▶ [SUPPLIED DATA]
☆ ☆ ☆ ☆ ☆ ☆ ☆

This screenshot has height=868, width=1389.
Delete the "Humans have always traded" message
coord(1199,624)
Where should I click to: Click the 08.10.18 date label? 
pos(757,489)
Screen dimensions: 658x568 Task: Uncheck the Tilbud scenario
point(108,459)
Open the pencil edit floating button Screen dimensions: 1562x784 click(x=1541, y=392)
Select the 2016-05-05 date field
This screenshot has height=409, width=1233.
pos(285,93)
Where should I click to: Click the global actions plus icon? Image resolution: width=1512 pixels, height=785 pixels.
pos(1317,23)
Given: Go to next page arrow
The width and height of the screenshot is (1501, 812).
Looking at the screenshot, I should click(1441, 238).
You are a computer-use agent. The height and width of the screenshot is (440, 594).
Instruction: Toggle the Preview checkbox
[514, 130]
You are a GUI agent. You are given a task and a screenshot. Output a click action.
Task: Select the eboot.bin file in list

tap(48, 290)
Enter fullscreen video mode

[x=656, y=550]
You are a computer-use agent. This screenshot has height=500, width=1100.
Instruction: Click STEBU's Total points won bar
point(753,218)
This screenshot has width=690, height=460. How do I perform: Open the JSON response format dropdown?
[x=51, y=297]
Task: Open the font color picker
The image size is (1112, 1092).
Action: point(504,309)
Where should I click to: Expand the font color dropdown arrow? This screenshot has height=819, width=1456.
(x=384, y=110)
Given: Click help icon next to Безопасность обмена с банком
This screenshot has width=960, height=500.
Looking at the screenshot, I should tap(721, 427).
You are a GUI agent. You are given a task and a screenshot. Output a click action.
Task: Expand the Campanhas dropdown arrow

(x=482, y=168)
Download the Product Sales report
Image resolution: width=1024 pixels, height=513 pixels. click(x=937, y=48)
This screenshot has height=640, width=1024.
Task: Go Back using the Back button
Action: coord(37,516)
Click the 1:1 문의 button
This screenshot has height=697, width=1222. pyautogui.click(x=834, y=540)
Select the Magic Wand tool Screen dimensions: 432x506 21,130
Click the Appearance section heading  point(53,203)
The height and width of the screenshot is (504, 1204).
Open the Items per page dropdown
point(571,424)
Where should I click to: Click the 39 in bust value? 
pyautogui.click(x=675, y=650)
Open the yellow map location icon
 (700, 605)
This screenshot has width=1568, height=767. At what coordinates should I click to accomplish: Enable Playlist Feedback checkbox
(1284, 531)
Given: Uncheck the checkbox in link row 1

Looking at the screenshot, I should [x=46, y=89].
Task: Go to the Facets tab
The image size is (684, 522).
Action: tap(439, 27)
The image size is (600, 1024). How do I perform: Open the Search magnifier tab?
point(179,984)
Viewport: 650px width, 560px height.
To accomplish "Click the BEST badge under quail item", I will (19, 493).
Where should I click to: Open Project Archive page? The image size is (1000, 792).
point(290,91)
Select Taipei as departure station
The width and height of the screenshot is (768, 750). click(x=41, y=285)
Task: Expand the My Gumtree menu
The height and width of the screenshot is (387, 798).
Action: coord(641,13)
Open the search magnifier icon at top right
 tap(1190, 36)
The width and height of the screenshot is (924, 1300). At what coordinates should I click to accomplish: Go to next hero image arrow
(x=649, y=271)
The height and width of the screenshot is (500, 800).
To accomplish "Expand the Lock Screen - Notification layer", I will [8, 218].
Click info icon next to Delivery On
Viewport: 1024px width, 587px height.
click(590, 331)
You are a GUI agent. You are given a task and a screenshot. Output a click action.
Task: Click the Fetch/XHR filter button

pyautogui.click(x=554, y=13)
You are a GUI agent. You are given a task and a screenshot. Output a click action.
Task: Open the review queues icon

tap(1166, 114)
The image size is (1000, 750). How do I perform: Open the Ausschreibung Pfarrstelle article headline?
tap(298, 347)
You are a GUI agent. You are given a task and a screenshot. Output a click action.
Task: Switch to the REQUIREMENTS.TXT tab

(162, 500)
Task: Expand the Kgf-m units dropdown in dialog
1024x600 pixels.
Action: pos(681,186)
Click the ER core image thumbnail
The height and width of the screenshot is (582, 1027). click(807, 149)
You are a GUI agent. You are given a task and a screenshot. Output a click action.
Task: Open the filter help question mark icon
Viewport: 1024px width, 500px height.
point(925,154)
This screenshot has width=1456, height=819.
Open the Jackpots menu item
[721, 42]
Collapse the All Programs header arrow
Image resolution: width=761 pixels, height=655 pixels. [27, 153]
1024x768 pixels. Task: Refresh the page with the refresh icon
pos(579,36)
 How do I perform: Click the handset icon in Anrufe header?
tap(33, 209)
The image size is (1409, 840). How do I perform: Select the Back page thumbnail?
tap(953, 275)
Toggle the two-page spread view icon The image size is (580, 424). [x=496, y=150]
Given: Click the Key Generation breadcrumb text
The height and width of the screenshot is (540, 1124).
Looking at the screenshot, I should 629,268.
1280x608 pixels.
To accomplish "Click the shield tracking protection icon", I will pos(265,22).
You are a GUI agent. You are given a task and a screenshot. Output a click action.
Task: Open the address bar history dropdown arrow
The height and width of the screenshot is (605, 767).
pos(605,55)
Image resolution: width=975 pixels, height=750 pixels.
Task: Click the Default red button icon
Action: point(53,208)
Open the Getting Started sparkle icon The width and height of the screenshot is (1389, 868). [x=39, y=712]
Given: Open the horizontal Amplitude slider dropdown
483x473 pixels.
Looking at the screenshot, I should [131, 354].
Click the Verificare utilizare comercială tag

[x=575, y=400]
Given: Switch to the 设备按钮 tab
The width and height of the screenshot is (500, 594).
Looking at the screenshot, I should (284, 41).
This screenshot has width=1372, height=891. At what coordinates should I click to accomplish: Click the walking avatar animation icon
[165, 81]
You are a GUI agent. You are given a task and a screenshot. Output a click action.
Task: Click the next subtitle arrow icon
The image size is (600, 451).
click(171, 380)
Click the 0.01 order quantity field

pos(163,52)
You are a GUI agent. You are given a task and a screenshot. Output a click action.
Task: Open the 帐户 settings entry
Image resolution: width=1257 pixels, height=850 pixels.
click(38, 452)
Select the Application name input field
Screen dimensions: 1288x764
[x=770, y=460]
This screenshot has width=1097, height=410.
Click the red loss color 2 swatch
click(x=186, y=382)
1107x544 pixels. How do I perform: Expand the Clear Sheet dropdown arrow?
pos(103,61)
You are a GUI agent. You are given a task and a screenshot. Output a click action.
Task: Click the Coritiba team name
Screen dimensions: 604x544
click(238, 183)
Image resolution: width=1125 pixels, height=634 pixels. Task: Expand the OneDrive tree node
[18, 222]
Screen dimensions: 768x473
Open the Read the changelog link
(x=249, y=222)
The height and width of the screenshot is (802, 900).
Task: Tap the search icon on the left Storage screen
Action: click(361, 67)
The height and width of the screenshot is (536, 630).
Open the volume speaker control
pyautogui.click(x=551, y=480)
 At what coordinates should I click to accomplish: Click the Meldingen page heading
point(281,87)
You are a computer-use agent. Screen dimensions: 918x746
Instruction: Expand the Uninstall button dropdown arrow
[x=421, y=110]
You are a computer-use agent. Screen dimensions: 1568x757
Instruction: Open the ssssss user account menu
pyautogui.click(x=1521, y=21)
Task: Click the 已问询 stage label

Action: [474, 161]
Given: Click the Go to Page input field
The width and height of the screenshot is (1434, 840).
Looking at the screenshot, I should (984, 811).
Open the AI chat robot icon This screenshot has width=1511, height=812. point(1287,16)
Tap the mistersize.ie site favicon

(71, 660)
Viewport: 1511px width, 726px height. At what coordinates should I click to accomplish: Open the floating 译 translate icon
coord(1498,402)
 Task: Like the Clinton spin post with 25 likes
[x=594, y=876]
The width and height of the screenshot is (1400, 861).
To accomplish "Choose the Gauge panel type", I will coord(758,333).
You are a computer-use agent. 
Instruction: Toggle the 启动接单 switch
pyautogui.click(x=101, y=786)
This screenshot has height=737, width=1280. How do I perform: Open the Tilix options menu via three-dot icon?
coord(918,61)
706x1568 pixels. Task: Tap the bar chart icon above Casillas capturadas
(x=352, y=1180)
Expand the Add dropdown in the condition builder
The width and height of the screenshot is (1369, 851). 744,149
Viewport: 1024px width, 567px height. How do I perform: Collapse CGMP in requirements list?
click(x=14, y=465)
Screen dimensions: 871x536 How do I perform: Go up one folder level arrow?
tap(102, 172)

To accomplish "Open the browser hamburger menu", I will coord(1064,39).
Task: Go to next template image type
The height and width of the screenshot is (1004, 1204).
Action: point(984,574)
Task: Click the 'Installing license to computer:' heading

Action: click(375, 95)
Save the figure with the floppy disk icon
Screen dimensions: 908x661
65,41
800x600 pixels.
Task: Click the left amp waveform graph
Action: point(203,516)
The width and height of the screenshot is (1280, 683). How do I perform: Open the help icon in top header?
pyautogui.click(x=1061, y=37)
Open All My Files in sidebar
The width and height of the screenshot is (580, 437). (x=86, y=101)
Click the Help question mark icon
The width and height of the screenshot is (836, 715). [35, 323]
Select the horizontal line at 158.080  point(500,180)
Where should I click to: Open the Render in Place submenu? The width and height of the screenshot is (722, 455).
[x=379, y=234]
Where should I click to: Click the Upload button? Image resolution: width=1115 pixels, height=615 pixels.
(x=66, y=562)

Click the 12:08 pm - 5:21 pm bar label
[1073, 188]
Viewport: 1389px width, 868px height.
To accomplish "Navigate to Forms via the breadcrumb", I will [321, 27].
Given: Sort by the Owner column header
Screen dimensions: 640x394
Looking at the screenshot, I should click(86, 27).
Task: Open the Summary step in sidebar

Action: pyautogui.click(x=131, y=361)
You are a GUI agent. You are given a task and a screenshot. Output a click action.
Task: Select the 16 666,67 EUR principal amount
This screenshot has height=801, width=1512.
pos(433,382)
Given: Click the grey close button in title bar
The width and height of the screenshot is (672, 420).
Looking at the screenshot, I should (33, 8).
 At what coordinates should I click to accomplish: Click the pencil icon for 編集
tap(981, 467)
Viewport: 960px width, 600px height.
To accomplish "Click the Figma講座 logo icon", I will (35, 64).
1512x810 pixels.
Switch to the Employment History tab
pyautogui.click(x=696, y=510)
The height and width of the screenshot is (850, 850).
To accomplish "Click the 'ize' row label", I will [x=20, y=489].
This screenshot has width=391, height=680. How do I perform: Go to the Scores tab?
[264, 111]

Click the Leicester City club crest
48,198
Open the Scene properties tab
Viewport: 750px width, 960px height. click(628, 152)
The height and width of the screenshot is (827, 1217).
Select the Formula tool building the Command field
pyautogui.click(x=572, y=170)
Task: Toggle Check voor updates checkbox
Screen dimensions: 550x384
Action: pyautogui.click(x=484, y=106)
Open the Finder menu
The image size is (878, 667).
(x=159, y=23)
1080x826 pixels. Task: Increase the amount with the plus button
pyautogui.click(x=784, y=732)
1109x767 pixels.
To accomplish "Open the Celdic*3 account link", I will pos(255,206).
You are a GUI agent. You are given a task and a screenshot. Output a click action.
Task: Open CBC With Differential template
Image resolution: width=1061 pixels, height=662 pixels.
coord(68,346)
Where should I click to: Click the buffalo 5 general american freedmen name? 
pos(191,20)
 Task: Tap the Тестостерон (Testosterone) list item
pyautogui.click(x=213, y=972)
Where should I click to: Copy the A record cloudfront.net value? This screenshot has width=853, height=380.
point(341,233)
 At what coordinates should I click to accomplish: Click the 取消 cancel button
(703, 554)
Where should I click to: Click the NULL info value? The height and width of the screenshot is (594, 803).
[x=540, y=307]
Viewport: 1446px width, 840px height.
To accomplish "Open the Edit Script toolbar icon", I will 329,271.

☆ ☆ ☆ ☆ ☆ ☆ ☆

▶ [YOUR GOAL] Your answer must be the lines from the first line of the entries above through the line that contains "Select the 2016-05-05 date field", written out exactly.

▶ [TASK SOLUTION]
This screenshot has height=868, width=1389.
Delete the "Humans have always traded" message
coord(1199,624)
Where should I click to: Click the 08.10.18 date label? 
pos(757,489)
Screen dimensions: 658x568 Task: Uncheck the Tilbud scenario
point(108,459)
Open the pencil edit floating button Screen dimensions: 1562x784 click(x=1541, y=392)
Select the 2016-05-05 date field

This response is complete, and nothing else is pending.